FanFlus and AAlE Center for Contemporary Art are pleased to present He Spoke To The Birds, a three-artist exhibition curated by Fanfan Yuxuan Fan, featuring Jeremias Rumpl, Diego Azzola, and Huang Zhe. The exhibition takes its title from Carolyn Christov-Bakargiev's account of Saint Francis of Assisi-"il parlait même aux oiseaux" ("he even spoke to the birds"). [1] The phrase evokes a foundational ethos of Arte Povera: a world in which human and nonhuman, all of creation, exist on the same level, where man is identified with nature. Art returned to its most elemental condition, foregrounding the inherent energy and language of materials. This sensibility persists in their practices: corroded zinc, galvanized pipes, and lingering smoke.

Jeremias Rumpl works with zine plates, transferring images from his sketchbooks onto their surfaces before subjecting the metal to acid etching, welding, and weathering to induce corrosion. This rust is the result of acid reacting with zinc, the material's own faithful inscription of its existence. The material completes what the image alone cannot: a double narrative emerges, as depictions of ruins and decay mirror the corrosion of the zine plates themselves-time is not only represented, but inscribed in the object.

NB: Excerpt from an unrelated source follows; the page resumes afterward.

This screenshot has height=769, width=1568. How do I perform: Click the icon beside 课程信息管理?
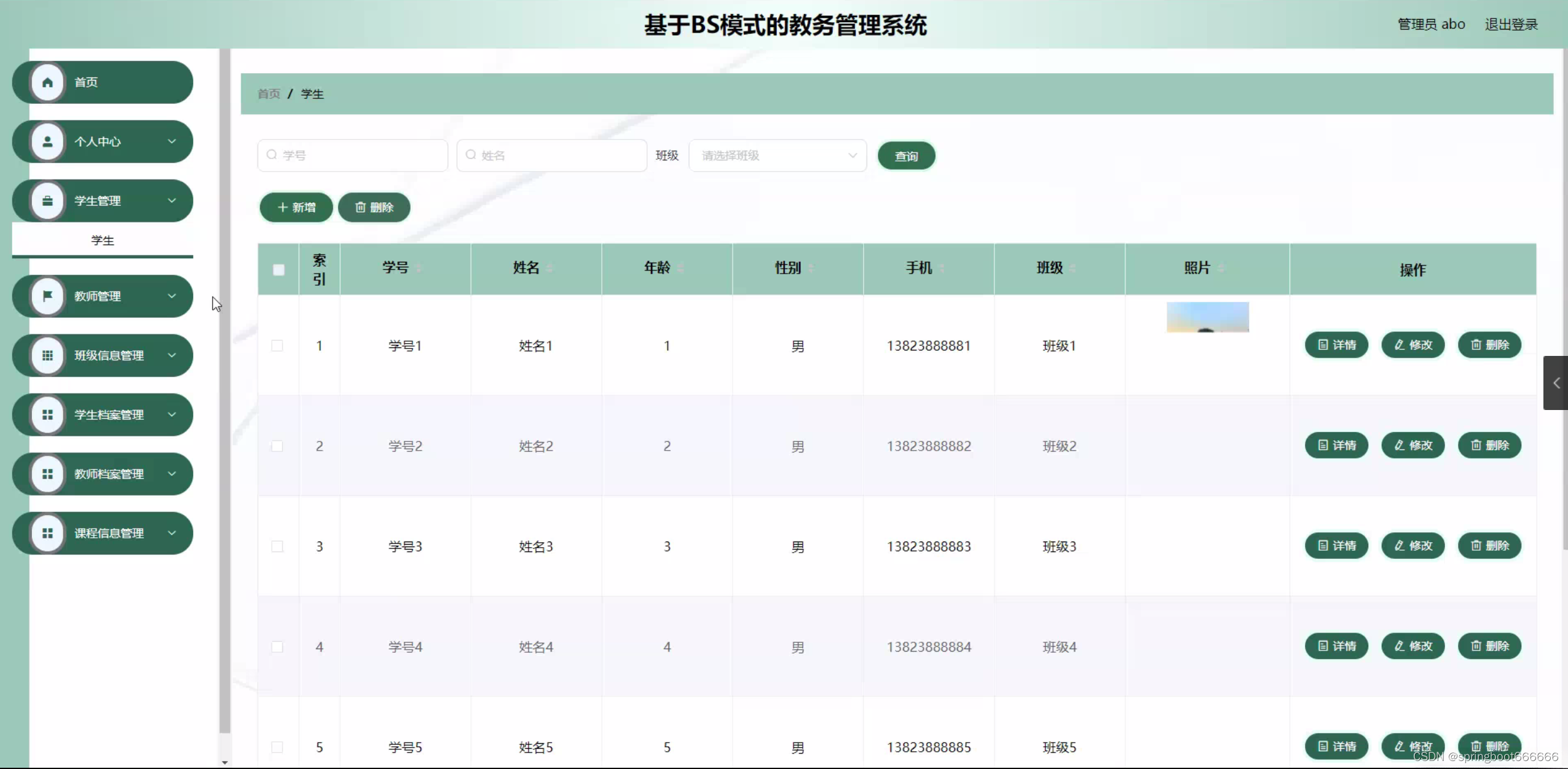(x=47, y=534)
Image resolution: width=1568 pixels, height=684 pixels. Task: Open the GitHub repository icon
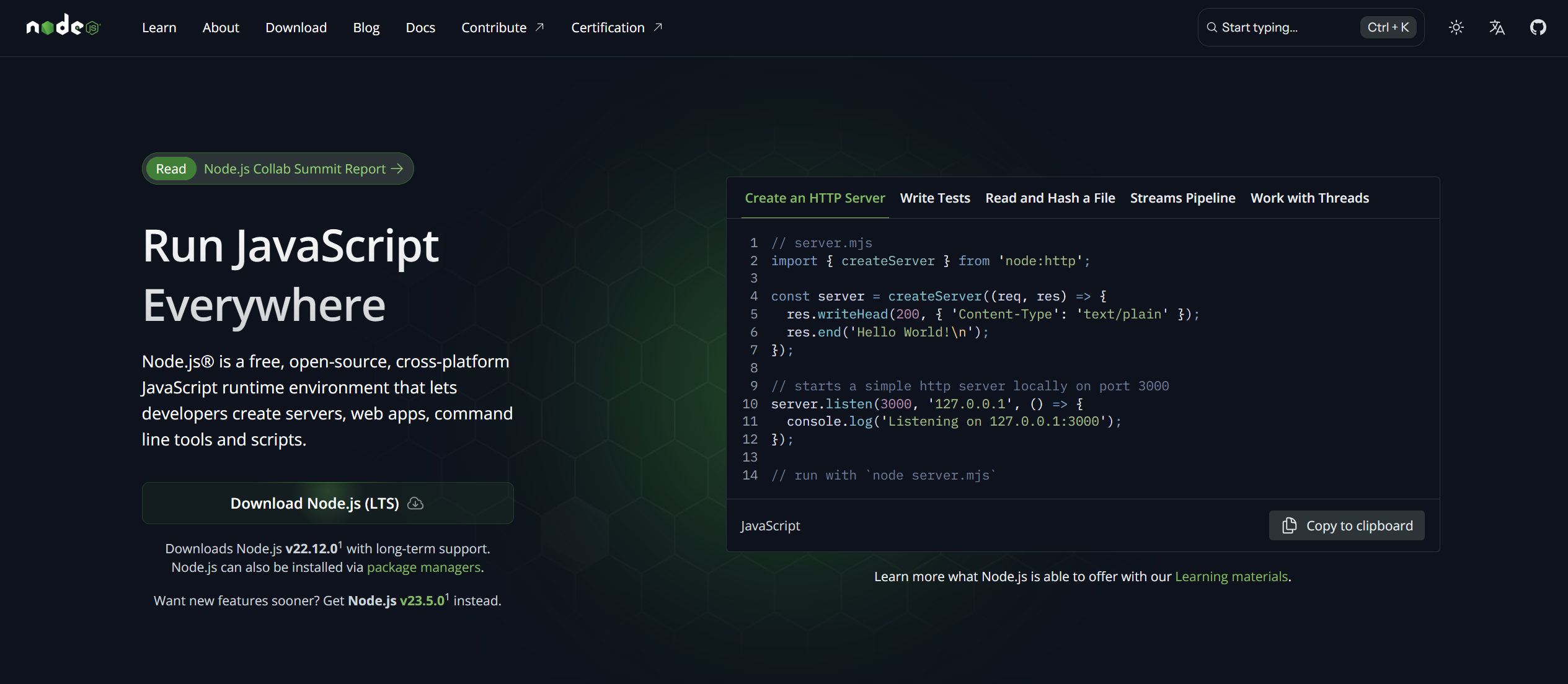point(1538,27)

Diego Azzola's installations are rooted in the elemental. Galvanized pipes invoke the logic of Roman aqueducts, systems that once carried the lifeblood of the city, now displaced from function and set in dialogue with figurative painting. Attuned to estrangement from nature and open to the potential of new materials, Azzola stages the organic alongside the industrial, the fluid alongside the fixed. His sustained attention to aquatic and marine worlds points to a primal vitality: matter as a site where lost nature resurfaces, where life takes form and energy circulates.

Smoke saturates the memory space Huang Zhe builds on linen. The recurring forms stem from his childhood in a Buddhist household in southern China, where incense and its drifting haze shaped the texture of everyday life. Smoke, in his work, is a residue of perception, linking figure, time, and absence, permeating and dispersing across the canvas. As the lightest and least graspable of materials, it becomes an emotional filter, transposing latent sensory experience into the present of painting and releasing contingency, the drift of microemotions.

Presented in Rome, a city sedimented in layers of stone, ruin, and water, this exhibition converses with Arte Povera: not to add ideas to things, but to discover what is already there-contingency, the flux of energy, a subjectivity renewed through contact with matter. To speak to the birds is to believe every creature has a voice worth heeding. Three artists work from the same faith, that zinc, pipes, and smoke are not instruments of expression, but interlocutors. Corroding, remembering, drifting, and dissolving, each releases the latent energy already held within the world. For the birds were never the only ones to be heard.

[1] Wychowanok, Thibaut. "Les chefs-d'œuvre de l'Arte povera s'exposent à la Bourse de commerce." Numéro, October 10, 2024.